- [Textabschnitt]

========

Einige Zeilen später dann:

„Welles und Howard Koch, der das Drehbuch verfasst hatte, nutzten den Wirbel jedenfalls für den Sprung nach Hollywood“.

Mal abgesehen davon, dass Hörspiele in der Regel kein „Drehbuch“ haben, liegen zwischen New York und Hollywood ca. 5.000 Kilometer. Dass dieser Beitrag „in Kooperation mit dem Historischen Seminar der Universität zu Köln“ entstanden sein soll, reicht vermutlich auch nicht zu einem Eintrag ins Ruhmesblatt dieser Hochschule.

Wieviel ist mehr?


29 Okt

Wenn es an Steigerungsformen geht, bekommen die Leser des Kölner Stadtanzeigers ja regelmäßig jene Schweißperlen auf die Stirne, die deren Redakteure sich gespart haben. Selbst das gute alte „Viel – mehr – am meisten“ versagt vor den Sprachdefiziten des durchschnittlichen Stadtanzeiger-Mitarbeiters. In der heutigen Ausgabe wird gemeldet, dass das Land NRW 1,4 Millionen Euro durch Gebühren einnimmt, die bei Kirchenaustritten erhoben werden. Das Bundesverfassungsgericht hält das für gerechtfertigt, denn, so der Kölner Stadtanzeiger,

„vergleichbare Gebühren gibt es bereits in mehr als zehn Bundesländern“.

Mehr als zehn Bundesländer? Um mal ein bisschen auf die Sprünge zu helfen: Insgesamt gibt es 16 deutsche Bundesländer. Da sollte sich doch wohl herausbekommen lassen, ob nun von 11 oder von 15 Ländern die Rede ist. Oder sind mit dem „mehr“ vielleicht 10,3 oder 11,4 Bundesländer gemeint? Der Kölner Stadtanzeiger stellt einen immer wieder vor Rätsel.

Schach dem Kölner Stadtanzeiger!


22 Okt

Schach ist zugegebenermaßen ein schwieriges Spiel. Aber dass es einen Zeitungsredakteur wie Stephan Klemm vom Kölner Stadtanzeiger so durcheinanderbringt, dass er die komplette Berichterstattung über die Schach-WM im benachbarten Bonn vergeigt, lässt für die Denksportfähigkeiten seiner selbst und seiner Redaktion nichts Gutes hoffen. In der heutigen Ausgabe des Blattes (22. Oktober 2008) geht es um die Sekundanten bei dem königlichen Spiel. Und über die heisst es:

„Kramnik lässt drei von ihnen für sich überlegen, Anand hat gleich vier engagiert“.

========

- [Gefordert]
Setze den Blogtext über die Fehler im Kölner Stadtanzeiger im selben Ton fort, beginnend nach dem letzten Satz.

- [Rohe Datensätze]

========

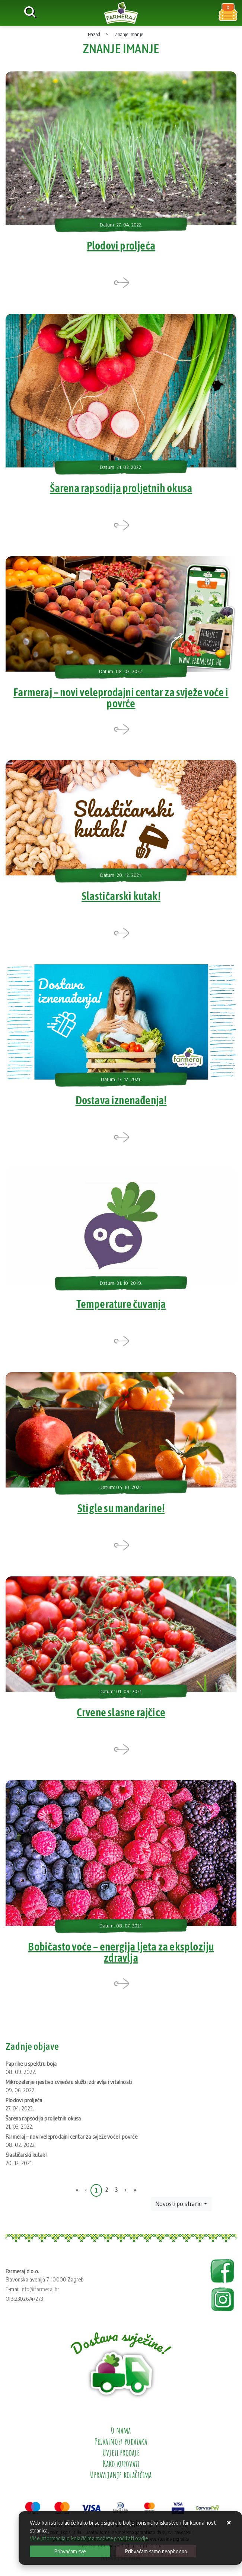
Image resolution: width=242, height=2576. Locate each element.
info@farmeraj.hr (39, 2294)
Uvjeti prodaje (121, 2457)
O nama (121, 2435)
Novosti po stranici (179, 2208)
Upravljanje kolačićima (121, 2479)
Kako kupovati (121, 2468)
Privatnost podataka (121, 2446)
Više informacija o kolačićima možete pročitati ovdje (89, 2538)
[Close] (70, 2551)
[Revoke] (156, 2551)
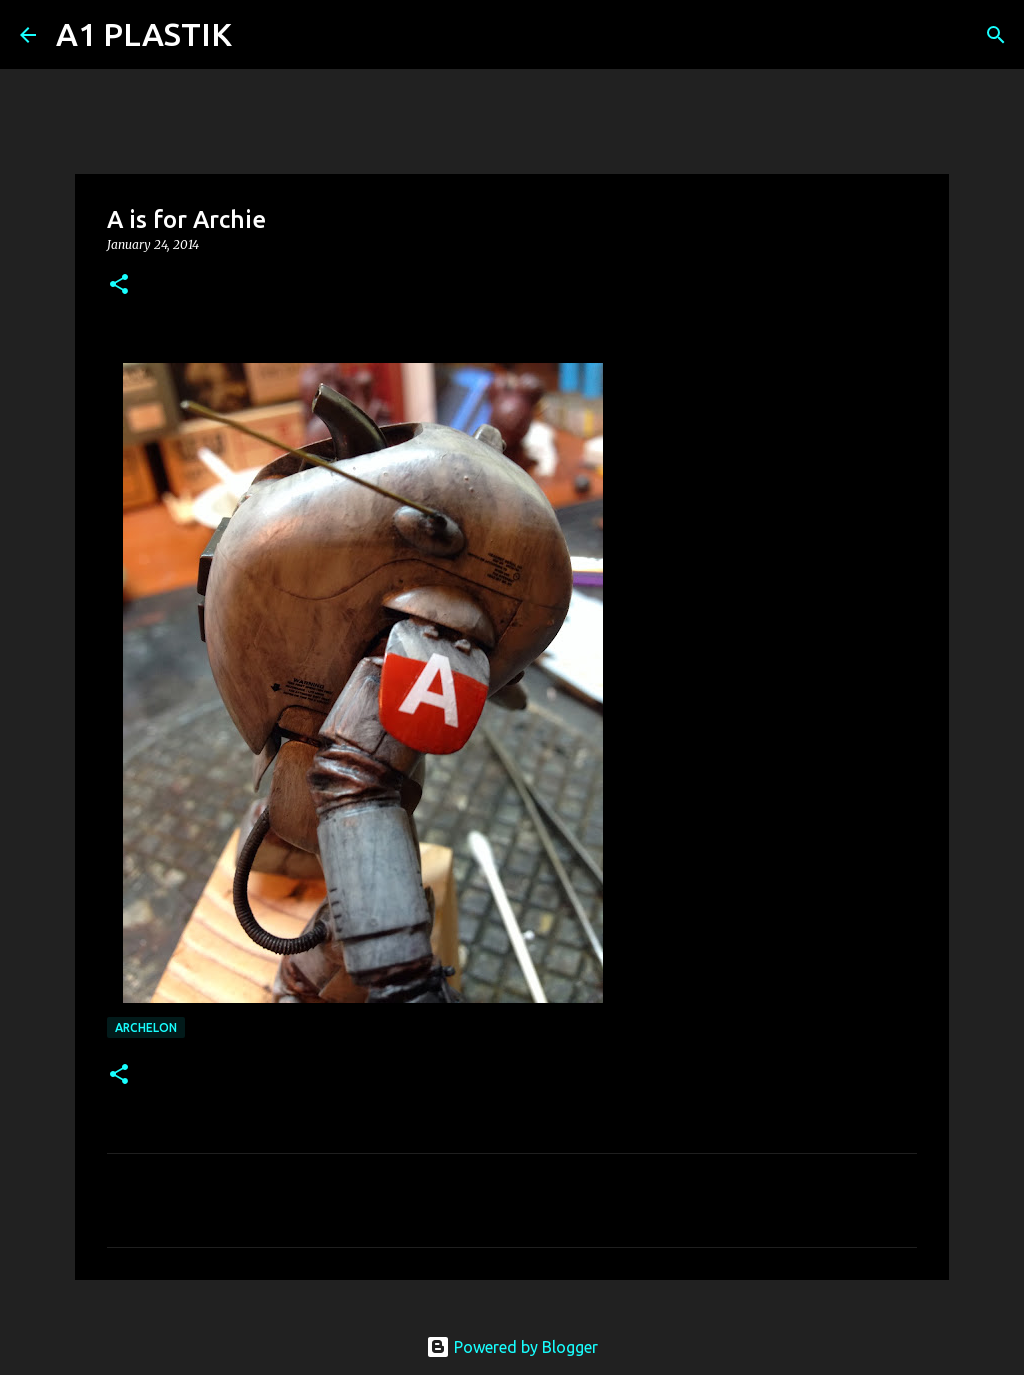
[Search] (260, 35)
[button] (119, 285)
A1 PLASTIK (144, 34)
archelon (146, 1027)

========

- [Lösung]
Das Rechnen mit einfachen einstelligen Zahlen sollte nicht allzu große mathematische Fähigkeiten vom Zeitungsredakteur erwarten. Und doch sieht er sich ungeahnten Problemen gegenüber und schreibt weiter:

„Es scheint, als hätten Anands Helfer – der Usbeke Rustam Kasimdzhanow, der Däne Peter Heine Nielsen sowie Surya Shekhar Ganguly aus Indien und Radoslaw Wojtaszek aus Polen – einen heftigen Findungsvorsprung. Anand jedenfalls, der mit Peter Leko (Ungarn), Sergej Rublewsky aus Russland und dem Franzosen Laurent Fressinet zusammenarbeitet, hat Kramnik mit einer neuen Idee gleich zweimal mächtig überrascht.“

Kurze Gegenrechung (man kann auch die Finger zur Hilfe nehmen): Anand hat einmal vier und dann noch mal drei Helfer, macht zusammen sieben. Für den armen russischen Herausforderer bleibt demnach kein einziger „Sekundant“ übrig. Kein Wunder, dass er beim Titelkampf heillos zurückliegt. Oder ist der Sportredaktion des Kölner Stadtanzeigers zum einen oder anderen Sekundanten zu raten? Oder zu einem Bauernopfer? Darüber sollte man mal nachdenken.

Am Denksport scheitern


21 Okt

Der Sportteil des Kölner Stadtanzeigers wird allgemein gelobt. Nun ja, man kennt das ja von einem bestimmten anderen Revolverblatt. Mag sein, dass die Redakteure des Kölner Stadtanzeigers in einigen Sportarten wirklich gut auskennen. Schach gehört jedenfalls nicht dazu. Das Schachweltmeisterschafts-Turnier, das gerade in der Nachbarstadt Bonn zwischen dem titelverteidigenden Inder Anand und dem herausfordernden Russen Kramnik ausgetragen wrid, löst in der Redaktion des Stadtanzeigers – und damit mittelbar auch bei seinen Lesern – heilloses Durcheinander aus. Am gestrigen Montag, 20. Oktober 2008, schrieb Autor Stephan Klemm:

„Das erste Drittel des WM-Duells ist gespielt, die vierte Partie endete am Samstag im Forum der Bonner Bundeskunsthalle so wie bereits drei andere zuvor: remis“.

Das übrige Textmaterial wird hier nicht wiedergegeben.